The Easy Way To Stay Anonymous on OnlyFans…
OnlyFans is NSFW, so you don’t want everyone knowing you use or frequent the platform. But how do you keep yourself (and your data) anonymous when accessing OnlyFans?
The simplest (and cheapest) way to do this is with a VPN; I use SurfShark for everything because its A) very cost effective, B) extremely performant, you get rapid-speeds which is necessary for video, and C) it’s no-logs, so none of your data is kept on file.
Beyond this, a VPN will mask your IP, your personal data, and ensure that no one, including OnlyFans’ crawlers, your ISP, or your phone company, will be able to see where and what you’ve been up to.
Getting Around The UK’s Online Safety Act

Since the creation of the UK’s new Orwellian Online Safety Act, usage of VPNs has skyrocketed, meanwhile traffic to NSFW sites has declined.
Pornhub and other major adult websites introduced advanced age checks on 25 July after the Online Safety Act said sites must make it harder for under-18s to see explicit material.
Data experts at Similarweb compared the daily average user figures of popular pornography sites from 1 to 9 August with the daily average figures for July.
Pornhub is the UK’s most visited website for adult content and it experienced a 47% decrease in traffic between 24 July, one day before the new rules came into place, and 8 August, according to Similarweb’s data.
But this isn’t actually true.
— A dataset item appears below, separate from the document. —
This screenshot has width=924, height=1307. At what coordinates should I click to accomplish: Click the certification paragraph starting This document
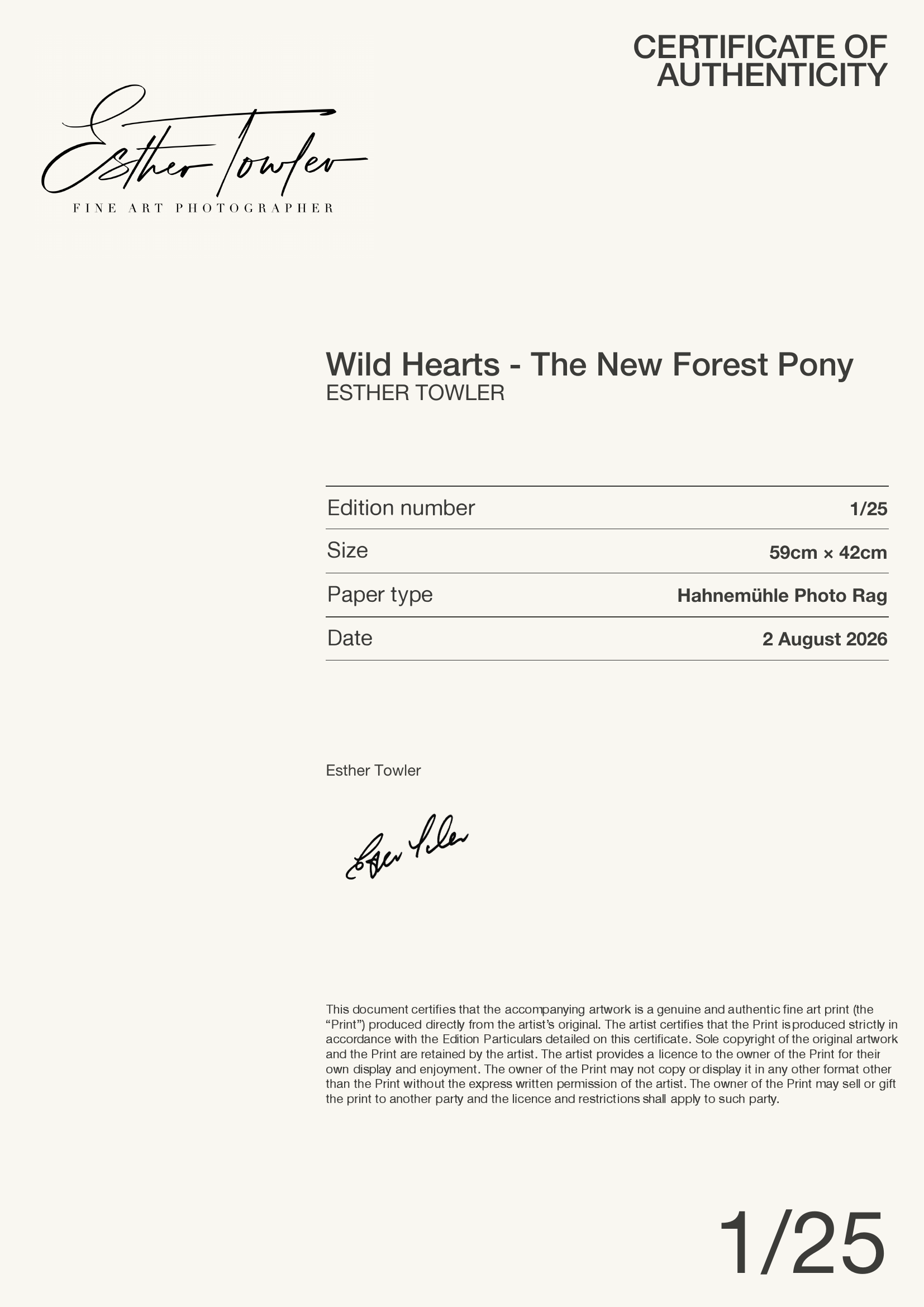point(612,1054)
Not entirely, anyway.
Traffic to NSFW sites has more than likely gone down, of course, just not by as much as reported because millions of people are now using a VPN to access NSFW sites in the UK, so their digital footprint cannot be tracked.
You could be in the UK, sat at home, but the site you’re connected to will think you’re in Sweden or South Africa or Luxembourg – you pick your location inside your VPN.
OK, But WTF Is A VPN?

If you don’t know about VPNs or understand how they work, here’s a quick (super-simple) overview of what they do./
Imagine you’re sending a letter to your friend.
- Normally, you put it in an envelope with your address on it, and anyone along the way (mail carriers, nosy neighbours) could see where it’s going and who sent it.
- A VPN is like putting that letter inside a special locked box, then sending it through a secret tunnel.
- People carrying it can’t read what’s inside.
- They can’t tell exactly where it came from; it might look like it came from somewhere else entirely.
- Your friend still gets it, but the path it took and what’s inside stay private.
In short: a VPN hides your online “return address” and scrambles your internet traffic so outsiders can’t snoop on you.
Using a VPN also unblocks sites that have geolocation blocks on them, gets you around work and school internet blocks, and allows you to access different regional versions of streaming platforms like Netflix and Amazon Prime.
And if you like F1, you can use it to stream Formula 1 in the UK and stop paying Sky ungodly amounts of money to watch the races.
Yeah. You need a VPN in your life, they’re essential tools in our current age of government overstep, censorship, and an internet that is becoming increasing locked-down.